Mercredi, la communauté en charge de la basilique, située en plein centre de la capitale espagnole, avait averti dans un communiqué « qu’on ne pourrait ni embrasser ni toucher la statue de Jésus de Medinaceli, ce pour empêcher les contagions par le coronavirus », alors que le pays compte selon un dernier bilan vendredi 365 cas et cinq morts.
Une mesure jamais vue en près d’un siècle de tradition: tous les premiers vendredis du mois de mars, on vient de toute l’Espagne pour embrasser les pieds de la statue et formuler trois souhaits à ce Christ en bois du XVIIe siècle, qui a la réputation d’en accorder au moins un.
La dévotion populaire est telle que certains fidèles commencent à faire la queue une semaine avant la date prévue, campant dans les rues adjacentes, et la file d’attente s’étire traditionnellement sur des centaines de mètres le jour J.
Mais vendredi matin, seules quelques dizaines de personnes patientaient dans un vent glacial, derrière des barrières inutilement installées pour contenir la foule.
Normalement, « tu peux rester là (à attendre) 12, 14 heures.

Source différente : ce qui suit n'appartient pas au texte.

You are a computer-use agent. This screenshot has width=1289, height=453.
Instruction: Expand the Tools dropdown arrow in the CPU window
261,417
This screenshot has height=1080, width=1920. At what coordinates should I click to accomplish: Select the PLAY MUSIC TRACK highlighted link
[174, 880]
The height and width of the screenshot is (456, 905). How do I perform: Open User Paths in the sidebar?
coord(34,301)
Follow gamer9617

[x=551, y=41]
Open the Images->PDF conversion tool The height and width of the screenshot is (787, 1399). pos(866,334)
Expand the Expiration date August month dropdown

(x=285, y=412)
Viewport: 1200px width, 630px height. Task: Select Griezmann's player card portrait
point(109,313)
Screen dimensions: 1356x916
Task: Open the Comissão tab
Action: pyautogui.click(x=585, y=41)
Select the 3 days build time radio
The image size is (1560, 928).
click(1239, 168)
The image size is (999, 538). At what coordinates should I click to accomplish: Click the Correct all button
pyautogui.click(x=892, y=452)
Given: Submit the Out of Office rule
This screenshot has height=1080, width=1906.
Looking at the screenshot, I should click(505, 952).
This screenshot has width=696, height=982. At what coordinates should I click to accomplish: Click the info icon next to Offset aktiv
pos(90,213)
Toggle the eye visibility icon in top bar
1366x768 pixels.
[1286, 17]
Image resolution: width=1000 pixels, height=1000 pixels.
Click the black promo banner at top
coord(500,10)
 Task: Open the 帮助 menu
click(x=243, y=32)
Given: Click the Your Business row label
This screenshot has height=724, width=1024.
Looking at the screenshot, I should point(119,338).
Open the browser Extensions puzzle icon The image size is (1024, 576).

Il faut prendre des précautions, c’est vrai, ça me paraît bien de ne pas toucher. Mais que personne ne vienne, je n’avais jamais vu ça », s’étonnait Amparo Garcia, 61 ans.
Debout depuis 05H00 du matin, cette habitante de la banlieue de Madrid pensait devoir attendre jusqu’à 18H00 pour pénétrer dans le sanctuaire. Mais après seulement quelques minutes, elle a pu entrer pour demander au Christ de la maintenir en bonne santé après un cancer.
A l’intérieur de l’église, les fidèles -en grande majorité des femmes d’un certain âge- se succèdent devant la statue dont les pieds sont dissimulés par la robe de velours violet, se contentant d’un signe de croix, parfois d’un rapide baiser envoyé avec la main.
Quelques personnes portent des masques de protection.
« Les gens viennent moins à cause de la psychose autour du coronavirus, par peur de la contagion », affirme Benjamin Echevarria, supérieur de l’ordre des Capucins en Espagne, qui gère la basilique, soulignant avoir insisté sur le fait « qu’il y a plusieurs manières d’exprimer la dévotion, pas seulement le baiser ».
Pour Belen Ibañez, journaliste qui couvre l’événement depuis des années pour la radio Cope, « il y aussi la rupture d’une tradition, l’idée que sans le baiser ça n’est pas valable, peut-être un peu de fétichisme ».
Ceux qui sont là disent n’éprouver ni peur, ni déception de ne pouvoir toucher.
« Nous sommes venues avec beaucoup de foi, nous avons prié (le Christ) et lui avons envoyé un baiser de l’intérieur. Le virus, Jésus l’arrêtera sûrement », veut croire Maricarmen Perez Martin, 54 ans, venue de Tolède.
L’ancienne reine Sofia, mère du souverain actuel Felipe VI, ainsi que le maire de Madrid, sont venus se recueillir malgré tout.
A l’approche de Pâques, les cérémonies de « baise-pieds » ou « baise-main » de statues religieuses vont se multiplier en Espagne dans les prochaines semaines et des mesures similaire ne sont pas exclues ailleurs.